Since I have been practicing for my late-stage career as a Grumpy Old Man since basically the inception of the Internet, I will start this by going Full Andy Rooney (a dated reference that should cement my Grumpy Old Man status) by bitching about fast food.
I know I should not be eating fast food, but as retirement is a laughable fantasy, I work all freaking hours of the day, as needed, and thus do not have time to source and cook every meal at home. And thus I have run into the scurrilous habit of the industry for Limited Time Offerings, those burgers and burritos that are extremely delicious and probably a little harder to put together so that one day, as you drive up and give your order, wanting nothing more than a Hatch Green Chili Burger to take home and enjoy, you are told that you are shit out of luck, here is the new taste treat we have decided you will enjoy for the next couple of months.
I bring this up mainly because this seems to be what happened with The Eternals.
Now, before we get into the meat (lol) of that statement, I feel I should address the elephant in the room (hi, elephant!) Yes I have noticed that over the time Marvel movies have increasingly become the pariah of social media. I get it, you’re tired of superhero movies. Totally understand. I was tired of slasher movies, zombie movies, and vampire movies, but they still kept making them.
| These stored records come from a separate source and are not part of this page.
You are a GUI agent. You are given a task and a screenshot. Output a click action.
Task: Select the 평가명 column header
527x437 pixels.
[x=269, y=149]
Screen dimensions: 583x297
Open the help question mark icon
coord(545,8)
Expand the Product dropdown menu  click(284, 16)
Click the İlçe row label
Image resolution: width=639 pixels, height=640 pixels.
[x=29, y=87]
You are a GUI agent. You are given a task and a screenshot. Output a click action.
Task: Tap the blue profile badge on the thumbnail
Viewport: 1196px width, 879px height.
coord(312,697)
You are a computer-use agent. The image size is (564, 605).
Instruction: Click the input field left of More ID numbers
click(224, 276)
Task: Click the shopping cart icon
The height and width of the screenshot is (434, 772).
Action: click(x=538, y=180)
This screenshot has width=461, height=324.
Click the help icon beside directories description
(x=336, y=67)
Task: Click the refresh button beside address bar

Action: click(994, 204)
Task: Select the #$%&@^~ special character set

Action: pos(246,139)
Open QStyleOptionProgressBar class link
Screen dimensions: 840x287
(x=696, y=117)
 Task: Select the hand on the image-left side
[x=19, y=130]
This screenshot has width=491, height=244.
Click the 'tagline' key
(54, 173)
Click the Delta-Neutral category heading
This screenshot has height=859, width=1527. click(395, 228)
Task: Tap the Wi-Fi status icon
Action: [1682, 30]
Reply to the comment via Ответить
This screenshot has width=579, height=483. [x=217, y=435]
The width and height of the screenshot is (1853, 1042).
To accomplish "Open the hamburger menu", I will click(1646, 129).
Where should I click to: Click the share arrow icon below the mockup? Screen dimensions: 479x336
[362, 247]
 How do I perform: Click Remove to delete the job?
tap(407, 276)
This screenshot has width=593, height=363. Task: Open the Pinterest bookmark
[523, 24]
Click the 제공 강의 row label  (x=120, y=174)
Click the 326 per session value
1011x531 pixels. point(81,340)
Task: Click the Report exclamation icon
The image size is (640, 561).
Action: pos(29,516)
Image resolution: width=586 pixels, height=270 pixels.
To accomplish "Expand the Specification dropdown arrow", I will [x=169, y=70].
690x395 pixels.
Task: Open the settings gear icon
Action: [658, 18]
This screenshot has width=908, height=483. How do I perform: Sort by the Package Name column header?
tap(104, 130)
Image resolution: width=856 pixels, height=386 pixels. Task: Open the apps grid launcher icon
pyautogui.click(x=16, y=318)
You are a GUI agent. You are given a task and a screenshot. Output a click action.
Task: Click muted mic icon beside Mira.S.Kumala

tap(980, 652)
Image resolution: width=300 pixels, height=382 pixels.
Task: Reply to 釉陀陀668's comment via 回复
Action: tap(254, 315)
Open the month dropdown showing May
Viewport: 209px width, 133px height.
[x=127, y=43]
Attempting to defend Marvel movies apparently puts me in the ranks of anti-cinema barbarians.
After a quarter of a century on the Internet, I have honed a strategy for dealing with this sort of thing, and here it is, as succinctly as possible: fuck off.
That shouldn’t be necessary, unless this is the very first of my posts you’re reading, in which case welcome, and I was saying fuck off to that other guy. Have you seen the sort of movies I watch? Marvel movies are comfort food, pure and simple, like the Hatch Green Chili Burger and the Grilled Cheese Burrito. They helped me get through the Trump years. In the years to come, they’re likely to be relegated to ranks of movies like the garish musicals of the Depression years, one-dimensional stories with lavish production numbers, quaint and visually exciting.
The reason you’re tired of superhero movies is not their fault; it’s the fault of the suits who would only commit significant money where the numbers said profits would be – and we know where that was. Especially with COVID throwing theatre attendance in the garbage.
Now, as for The Eternals: what we were expecting was the usual Marvel formula of here is an extraordinary person, here is how they got that way, and here is the big rock we are throwing at them, with embellishments as necessary.
The Eternals, however, gives us eight characters, and almost dares us to figure them out and sort them as we go; I’m a big fan of movies that realize the audience doesn’t have to be spoon-fed, but I was adrift for waaaaay too long, figuring out the dynamics of the group and what was actually going on. So much so that when the scene occurred that marked a definite turning point of the Eternals’ mission that I was rather bored and didn’t catch it. That required a YouTube video.
Any undertaking to capture a story that evolved over hundreds of pages and many years, I think we can agree, is a fool’s errand. Two attempts to put Dark Phoenix onscreen testifies to that. I had read Jack Kirby’s original run back in the day, and thought I had a good basis to handle whatever Marvel Studios was going to throw at me – what I was not expecting was some lifting from Neil Gaiman’s version (okay, I was cool with that), and certainly not a whole underpinning from the Earth-X mini-series, which presented a dystopian alternate Earth, and seems like it’s going to upset the cosmology presented in earlier movies.
Not that cosmology-upsetting doesn’t happen in comics all the time.
I also kind of resent that rushing toward the denouement of the movie, everything seems to have returned to normal, prior to the Celestial Arishem’s final appearance. Worldwide earthquakes and a freaking alien giant rising from the Indian Ocean didn’t seem to make much of an impact. Then again, the consequences of the five-year absence of half of mankind was not explored until movies after Endgame and the Marvel TV shows.
This is the sort of thing that happened to me with The Suicide Squad; I didn’t much care for it the first time, but upon re-watching it – and prepared to meet the movie on its own terms – I loved it. The Eternals has earned a re-watch from me, but I really wish that urge had originated within me instead of some YouTube videos pointing out that there may be treasures hidden inside.